# Lincoln federation show (UK)



## lockwood1956 (May 21, 2007)

Lincoln Wine & Beer Making Circle

21st Annual Show
Open To All
Sunday 24th May 2007
South Hykenham Village Hall
Boundary ane
Lincoln

followed by a ploughmans tea and presentations
TEATICKETS will be given free to those entering 12 bottles or more 
Other entrants and visitors cost is £3

PROGRAMME OF EVENTS

12.30pm - 1.30pm Staging of exhibits and tombola

1.45pm Judges briefing

2.00pm - 5.30pm Judging of all classes

5.30pm - 7.00pm Ploughmans tea and Tombola

6.30pm Collection of exhibits

7.00pm Presentation of Trophies and Certificates

The committee would like to thank the following companies for their sponsorship of this schedule and for providing prizes for the tombola:-
British Diamalt
Vina
Muntons
Hambleton Bard
Brupaks

Commemorative glasses will be presented to the winning entrant in each class.

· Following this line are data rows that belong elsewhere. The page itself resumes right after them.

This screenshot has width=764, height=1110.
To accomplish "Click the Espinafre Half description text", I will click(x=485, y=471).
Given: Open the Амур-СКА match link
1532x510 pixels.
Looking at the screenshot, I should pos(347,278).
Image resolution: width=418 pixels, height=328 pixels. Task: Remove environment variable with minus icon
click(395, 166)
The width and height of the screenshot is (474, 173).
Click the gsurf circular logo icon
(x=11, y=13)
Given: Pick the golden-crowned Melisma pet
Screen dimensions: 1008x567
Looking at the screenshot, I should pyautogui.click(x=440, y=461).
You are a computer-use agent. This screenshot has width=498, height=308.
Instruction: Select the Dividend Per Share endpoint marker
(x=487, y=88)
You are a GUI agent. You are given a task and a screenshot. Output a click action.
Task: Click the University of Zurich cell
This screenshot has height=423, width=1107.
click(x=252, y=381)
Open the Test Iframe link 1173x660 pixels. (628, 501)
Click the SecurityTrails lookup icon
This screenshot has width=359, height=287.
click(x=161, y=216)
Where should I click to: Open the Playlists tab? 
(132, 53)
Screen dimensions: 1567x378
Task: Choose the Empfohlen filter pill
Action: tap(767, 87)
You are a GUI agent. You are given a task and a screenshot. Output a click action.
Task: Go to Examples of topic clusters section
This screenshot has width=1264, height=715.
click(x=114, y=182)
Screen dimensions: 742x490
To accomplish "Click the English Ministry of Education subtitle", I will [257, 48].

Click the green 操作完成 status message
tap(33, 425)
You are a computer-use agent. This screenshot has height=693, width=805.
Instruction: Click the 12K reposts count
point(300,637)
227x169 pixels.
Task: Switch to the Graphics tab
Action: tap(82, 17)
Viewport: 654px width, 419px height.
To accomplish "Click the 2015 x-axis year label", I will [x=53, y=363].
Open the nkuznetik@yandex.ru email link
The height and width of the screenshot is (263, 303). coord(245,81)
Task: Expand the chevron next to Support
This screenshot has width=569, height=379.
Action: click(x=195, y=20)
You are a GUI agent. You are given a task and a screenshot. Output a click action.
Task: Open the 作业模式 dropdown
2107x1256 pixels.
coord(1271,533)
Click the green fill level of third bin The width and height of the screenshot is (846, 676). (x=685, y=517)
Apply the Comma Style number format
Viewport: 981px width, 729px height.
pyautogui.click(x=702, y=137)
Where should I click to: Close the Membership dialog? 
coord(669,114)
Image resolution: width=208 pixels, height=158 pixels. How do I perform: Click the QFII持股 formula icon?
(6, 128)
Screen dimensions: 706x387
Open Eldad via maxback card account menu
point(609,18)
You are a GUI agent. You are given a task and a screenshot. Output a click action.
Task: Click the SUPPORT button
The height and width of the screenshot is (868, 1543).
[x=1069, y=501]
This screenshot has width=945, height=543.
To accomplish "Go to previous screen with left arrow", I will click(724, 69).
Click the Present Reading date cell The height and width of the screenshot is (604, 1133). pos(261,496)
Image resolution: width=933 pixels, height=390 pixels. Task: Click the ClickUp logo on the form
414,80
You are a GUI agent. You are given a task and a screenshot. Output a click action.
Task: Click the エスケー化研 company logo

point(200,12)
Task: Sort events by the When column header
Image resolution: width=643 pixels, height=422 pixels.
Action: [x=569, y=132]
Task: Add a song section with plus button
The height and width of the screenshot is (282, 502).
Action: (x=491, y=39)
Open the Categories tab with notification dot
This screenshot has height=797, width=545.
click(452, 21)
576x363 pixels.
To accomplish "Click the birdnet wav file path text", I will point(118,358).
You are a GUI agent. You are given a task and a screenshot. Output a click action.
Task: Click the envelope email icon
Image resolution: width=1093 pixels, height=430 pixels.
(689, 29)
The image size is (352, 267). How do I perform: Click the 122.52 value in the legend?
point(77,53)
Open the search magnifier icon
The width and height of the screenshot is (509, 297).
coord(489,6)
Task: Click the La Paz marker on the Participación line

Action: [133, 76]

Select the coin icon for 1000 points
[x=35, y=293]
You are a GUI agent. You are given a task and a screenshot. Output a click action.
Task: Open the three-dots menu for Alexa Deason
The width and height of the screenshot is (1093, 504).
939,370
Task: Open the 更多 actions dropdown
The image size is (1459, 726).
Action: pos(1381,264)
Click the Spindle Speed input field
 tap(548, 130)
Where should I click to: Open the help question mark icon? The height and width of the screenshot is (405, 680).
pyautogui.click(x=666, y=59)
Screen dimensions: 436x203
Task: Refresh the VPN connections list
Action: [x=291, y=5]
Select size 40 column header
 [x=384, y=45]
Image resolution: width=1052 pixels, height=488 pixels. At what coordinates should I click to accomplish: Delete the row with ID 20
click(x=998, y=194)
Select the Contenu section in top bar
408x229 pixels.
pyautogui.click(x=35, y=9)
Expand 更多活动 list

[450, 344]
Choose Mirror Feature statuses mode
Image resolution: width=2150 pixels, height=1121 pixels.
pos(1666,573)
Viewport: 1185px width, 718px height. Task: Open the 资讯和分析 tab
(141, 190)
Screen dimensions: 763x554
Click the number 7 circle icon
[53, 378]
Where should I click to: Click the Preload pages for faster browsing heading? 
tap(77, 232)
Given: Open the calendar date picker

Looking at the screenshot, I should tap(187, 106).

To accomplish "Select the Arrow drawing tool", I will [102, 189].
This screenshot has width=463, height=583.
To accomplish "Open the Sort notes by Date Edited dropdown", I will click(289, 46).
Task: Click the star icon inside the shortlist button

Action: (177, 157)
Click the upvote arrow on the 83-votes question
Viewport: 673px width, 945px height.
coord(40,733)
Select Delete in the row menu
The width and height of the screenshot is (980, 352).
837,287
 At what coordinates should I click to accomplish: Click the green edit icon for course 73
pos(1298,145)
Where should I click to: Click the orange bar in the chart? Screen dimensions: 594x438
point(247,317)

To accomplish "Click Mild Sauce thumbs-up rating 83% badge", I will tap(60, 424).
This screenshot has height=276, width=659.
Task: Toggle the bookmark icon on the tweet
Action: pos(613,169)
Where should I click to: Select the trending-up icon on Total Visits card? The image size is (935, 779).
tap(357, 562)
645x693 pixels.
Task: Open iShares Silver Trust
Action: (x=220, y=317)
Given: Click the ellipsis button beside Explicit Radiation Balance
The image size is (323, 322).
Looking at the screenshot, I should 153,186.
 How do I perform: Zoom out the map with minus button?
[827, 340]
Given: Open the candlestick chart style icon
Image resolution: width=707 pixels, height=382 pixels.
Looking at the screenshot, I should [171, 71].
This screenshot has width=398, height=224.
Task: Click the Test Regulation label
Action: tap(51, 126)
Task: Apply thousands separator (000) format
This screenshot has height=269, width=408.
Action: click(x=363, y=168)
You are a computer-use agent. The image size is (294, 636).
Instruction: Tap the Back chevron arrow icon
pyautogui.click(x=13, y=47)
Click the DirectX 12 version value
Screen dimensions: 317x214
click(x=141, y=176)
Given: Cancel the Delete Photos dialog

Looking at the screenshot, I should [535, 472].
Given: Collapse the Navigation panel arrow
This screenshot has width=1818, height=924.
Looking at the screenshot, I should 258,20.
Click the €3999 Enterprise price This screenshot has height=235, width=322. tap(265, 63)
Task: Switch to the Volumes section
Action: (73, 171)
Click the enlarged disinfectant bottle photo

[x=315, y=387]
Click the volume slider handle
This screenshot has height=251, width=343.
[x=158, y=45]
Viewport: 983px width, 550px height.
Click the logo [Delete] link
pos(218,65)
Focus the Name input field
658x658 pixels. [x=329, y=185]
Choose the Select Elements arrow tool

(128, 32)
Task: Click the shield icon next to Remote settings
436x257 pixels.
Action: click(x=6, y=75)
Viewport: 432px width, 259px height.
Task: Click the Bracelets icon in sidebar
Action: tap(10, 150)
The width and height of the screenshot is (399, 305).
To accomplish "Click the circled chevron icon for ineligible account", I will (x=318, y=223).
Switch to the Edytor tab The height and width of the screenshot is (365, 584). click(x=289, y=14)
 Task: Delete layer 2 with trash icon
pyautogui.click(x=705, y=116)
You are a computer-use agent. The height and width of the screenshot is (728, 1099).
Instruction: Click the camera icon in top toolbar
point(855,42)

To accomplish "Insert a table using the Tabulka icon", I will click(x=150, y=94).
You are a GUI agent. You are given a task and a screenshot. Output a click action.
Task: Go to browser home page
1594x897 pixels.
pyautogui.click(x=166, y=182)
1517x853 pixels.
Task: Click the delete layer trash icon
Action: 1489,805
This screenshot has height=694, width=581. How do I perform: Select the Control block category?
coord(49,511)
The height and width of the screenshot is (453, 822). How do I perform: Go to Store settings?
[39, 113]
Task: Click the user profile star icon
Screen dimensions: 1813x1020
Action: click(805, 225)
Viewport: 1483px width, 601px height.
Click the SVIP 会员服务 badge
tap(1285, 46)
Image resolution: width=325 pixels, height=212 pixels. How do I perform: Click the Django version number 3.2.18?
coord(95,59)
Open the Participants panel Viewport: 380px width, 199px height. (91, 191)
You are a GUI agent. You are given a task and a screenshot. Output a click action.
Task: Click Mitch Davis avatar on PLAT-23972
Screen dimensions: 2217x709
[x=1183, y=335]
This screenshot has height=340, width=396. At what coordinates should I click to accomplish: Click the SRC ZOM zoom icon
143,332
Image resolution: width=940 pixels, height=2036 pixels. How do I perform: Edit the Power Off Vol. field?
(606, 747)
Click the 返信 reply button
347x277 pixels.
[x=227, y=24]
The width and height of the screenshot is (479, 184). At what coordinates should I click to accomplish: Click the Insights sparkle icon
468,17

These have been donated by Linbrew and Lombard Wines


SHOW OFFICIALS
(phone numbers removed due to dangers of posting phone numbers on T'internet)
Chairman
Sue Frecklington
101 Vernon Street
Lincoln
(Number removed PM me for details)



Treasurer
Tony Frecklington
101 Vernon Street
Lincoln LN5 7QU
(Number removed PM me for details)



Show Convenor
Bert Bates
35 Bradbury Avenue
Lincoln 
LN5 9AP
(Number removed PM me for details)



Entries+ Awards Secretary
Nic Smith
248 Littlefield Lane
Grimsby
NE Lincs
DN34 4RT
(Number removed PM me for details)



website www.lincolnwinecircle.org.uk




SCHEDULE OF CLASSES
WINES
1 Table Wine, White Dry – excluding fresh grape or concentrate**(see rule 7)
2 Table Wine, Red Dry – excluding fresh grape or concentrate**(see rule 7)
3 Table Wine, White Dry – made from kit or concentrate
4 Table Wine, Red Dry – made from kit or concentrate
5 Table Wine, from fresh grapes – white or red**(see rule 7)
6 Social Wine, White or Golden
7 Social Wines, Red
8 After Dinner Wine, White or Golden
9 After Dinner Wine, Red
10 Rose Wine, Medium
11 Aperitif, White Dry
12 Novice – white or golden social wine
13 Flower Wine, dry**(see rule 7)
14 Vegetable, leaf or grain Wine (please specify dry medium or sweet) **(see
rule 7)
15 Three Bottles of Wine for a Dinner –Aperitif dry or medium, Table wine dry,
After Dinner Wine
16 Sweet Sherry, fortified
17 Liqueur
BEERS
18 Pale Ale or Bitter Beer
19 Lager
20 Sweet Stout
21 Dry Stout
22 Barley Wine
23 Novice beer, any style
24 Three beers for an occasion – lager, bitter, stout

Best Wine in Show 

- presented to the exhibitor having the wine judged as


best of the winning wines from classes 1-14


Best beer in show 




- presented to the exhibitor having the beer judged as


best of the winning beers from classes 18 - 23


The Master Winemaker 




- presented to the exhibitor having most points in


classes 1-17

The Master Beermaker 



- presented to the exhibitor having most points in

classes 18 - 24

Visiting club highest points 



– presented to the visiting wine circle with the

most points in all classes

Non circle entrant highest points 



– presented to the exhibitor having most

points in all classes who is not a member of a wine circle.

Awarded as follows:
1st place - 6 points 2nd place – 4 points 3rd place – 3 points
4th place – 2 points Any exhibitor having two placings in the
same class will only be awarded the higher points


See also 
http://lincolnwinecircle.org.uk


----------



## lockwood1956 (May 21, 2007)

YAY!

some fat boy won best wine in show!


----------